Mir ist bewusst, dass mich keiner kennt und dass meine Meinung daher irrelevant ist. Das macht aber nichts. Ich sag sie einfach trotzdem. Meines bescheidenen Erachtens ist es nämlich ein absolutes Unding, wie zurzeit die versehentliche doppelte Stimmabgabe bei der Europawahl von Giovanni di Lorenzo von allen Seiten genüsslich ausgeschlachtet wird. Er habe bei Jauch “zugegeben”, zweimal gewählt zu haben, heißt es, und würde nun “behaupten” von nichts gewusst zu haben.
Als ob so ein kluger Kopf wie di Lorenzo sich bei dem Jauch hinsetzt und ganz gelassen erzählt, er hätte die Europawahl auf perfide, hinterhältige Art mit vollster Absicht manipuliert. Der ist doch nicht bescheuert. In dem Video wirkt er zwar selbstsicher, vielleicht ein wenig arrogant, aber er macht auch den Eindruck von der Richtigkeit seines Handelns ehrlich überzeugt zu sein:
Klar, man kann jetzt natürlich mit dem moralisch erhobenen Zeigefinger herumscharwenzeln und klugscheißen, dass der feine Herr mit seinen zwei Pässen sich wohl für was Besseres halte und daher der Meinung ist, dass seine Stimme zu Recht doppelt zu zählen hat. Man kann auch triumphieren und schadenfroh sein und sagen, Ätsch, der Schlaumeier hat einen Fehler gemacht. Man kann auch, wie diese ungemein sympathische Partei AfD es gemacht hat, Giovanni di Lorenzo wegen Wahlbetrugs den Staatsanwalt auf den Hals hetzen. Oder man kann sich einfach mal mit Leuten unterhalten, die eine doppelte europäische Staatsbürgerschaft haben und gucken, was dahinter steckt und wie es so leicht zu einer doppelten Stimmabgabe kommen kann.
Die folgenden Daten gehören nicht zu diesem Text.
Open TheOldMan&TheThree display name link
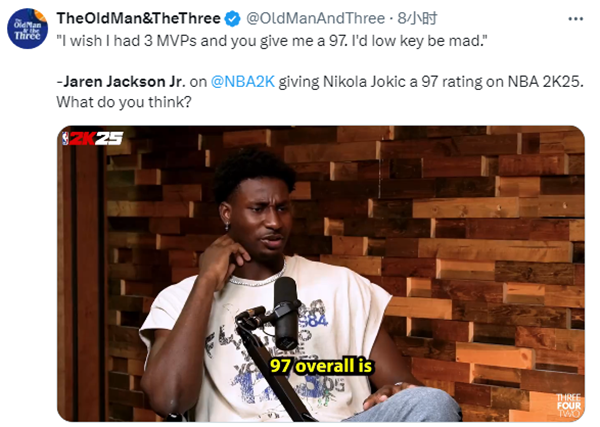 click(139, 18)
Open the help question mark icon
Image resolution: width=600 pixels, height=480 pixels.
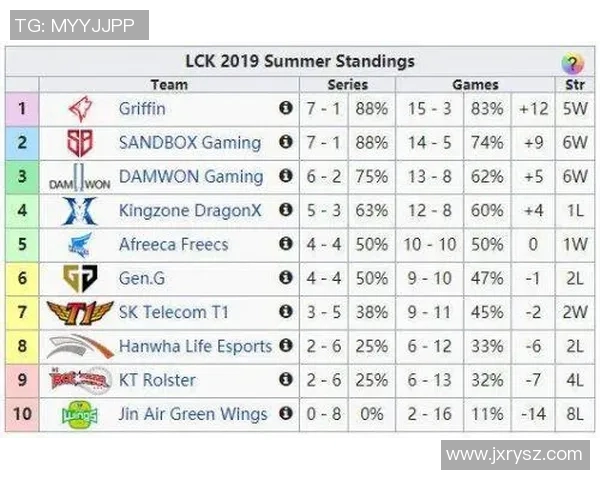pyautogui.click(x=573, y=63)
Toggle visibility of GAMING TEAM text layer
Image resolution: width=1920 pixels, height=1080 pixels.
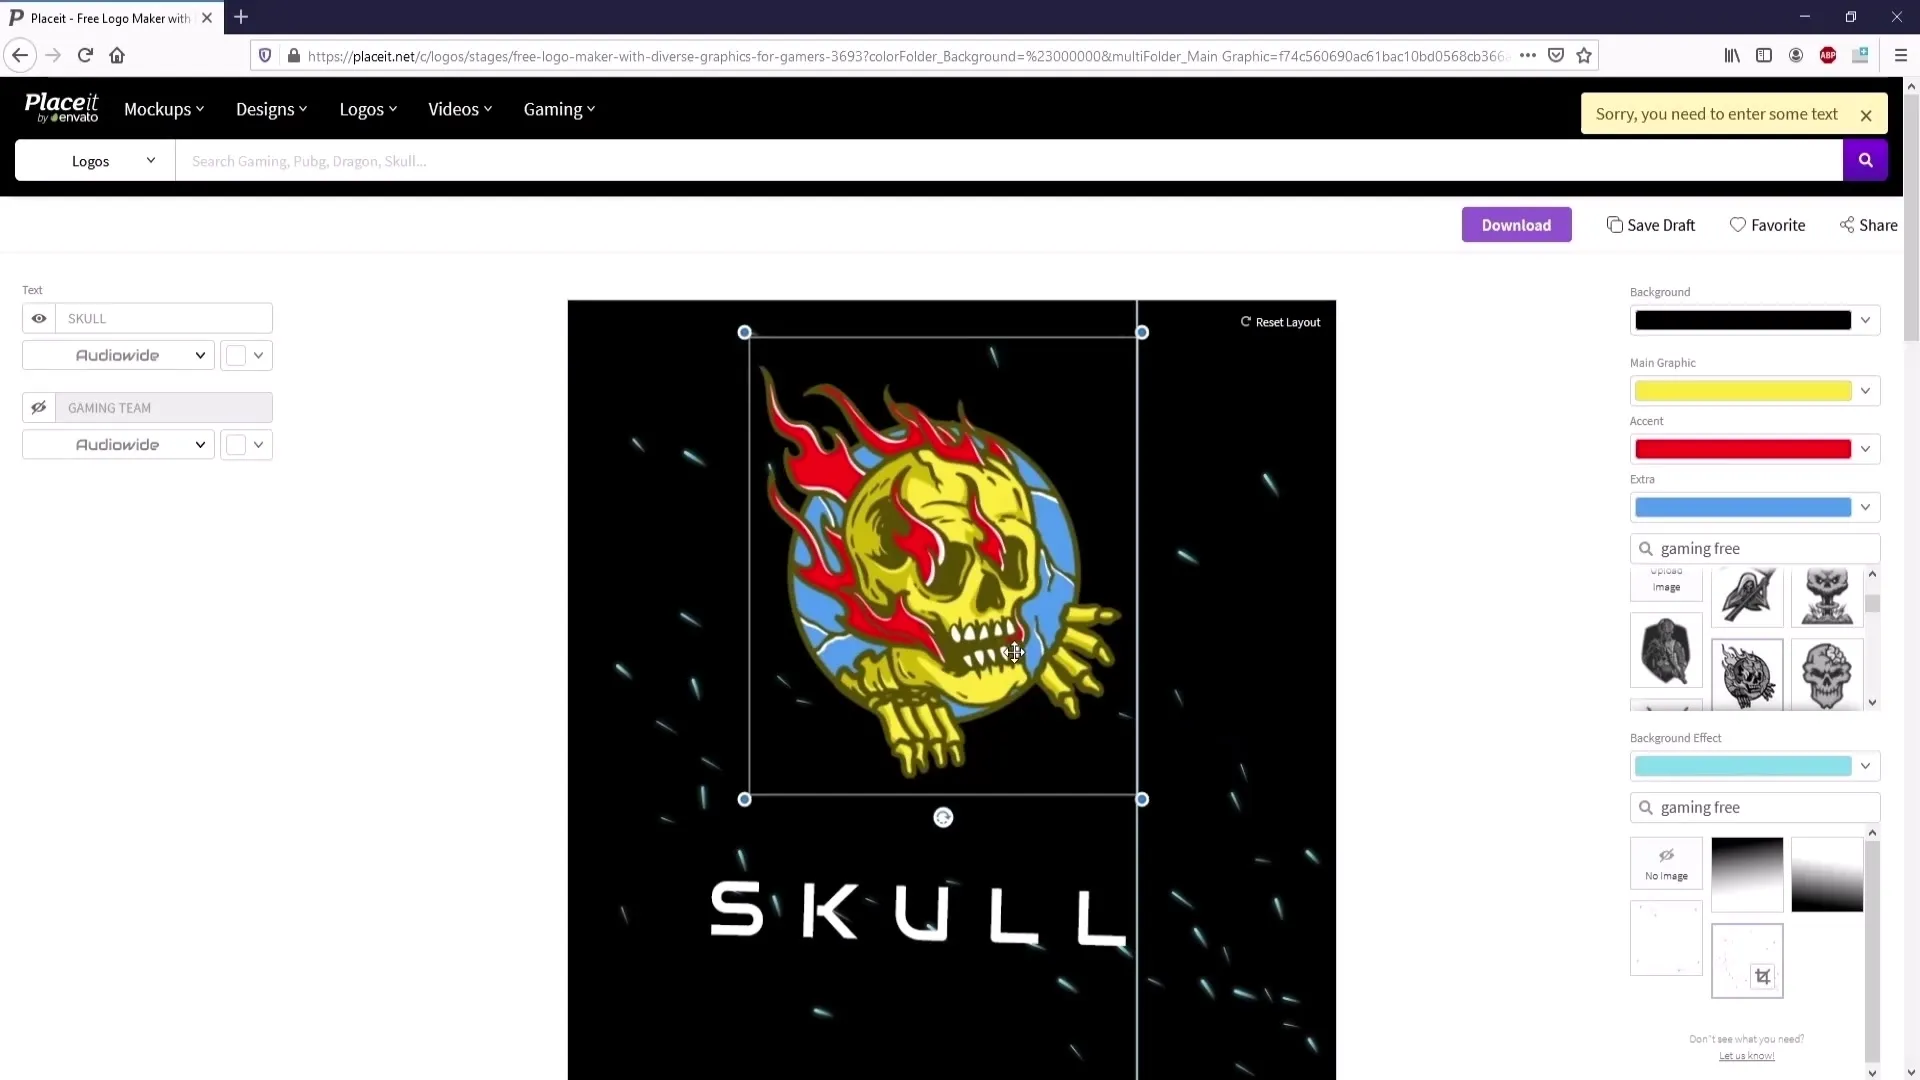[38, 407]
Genau das Gleiche hätte mir nämlich auch passieren können. Mich hat nur meine Faulheit davor bewahrt, auch noch mal für Frankreich bei der Europawahl abzustimmen. Ich hatte im Vorfeld sämtliche benötigten Zugangsdaten und Passwörter per Post und per Handy vom französischen Konsulat zugesandt bekommen, um im Internet für Frankreich bei der Europawahl meine Stimme abzugeben. Nirgendwo stand ein deutlicher, eindeutiger Warnhinweis, dass ich das nicht tun darf, wenn ich bereits für ein anderes europäisches Land meine Stimme abgegeben habe. Dabei kann das ja wohl nicht so schwer sein, das einfach dick und fett am Anfang des Briefs, der die Wahlbenachrichtigung enthält, hinzuschreiben.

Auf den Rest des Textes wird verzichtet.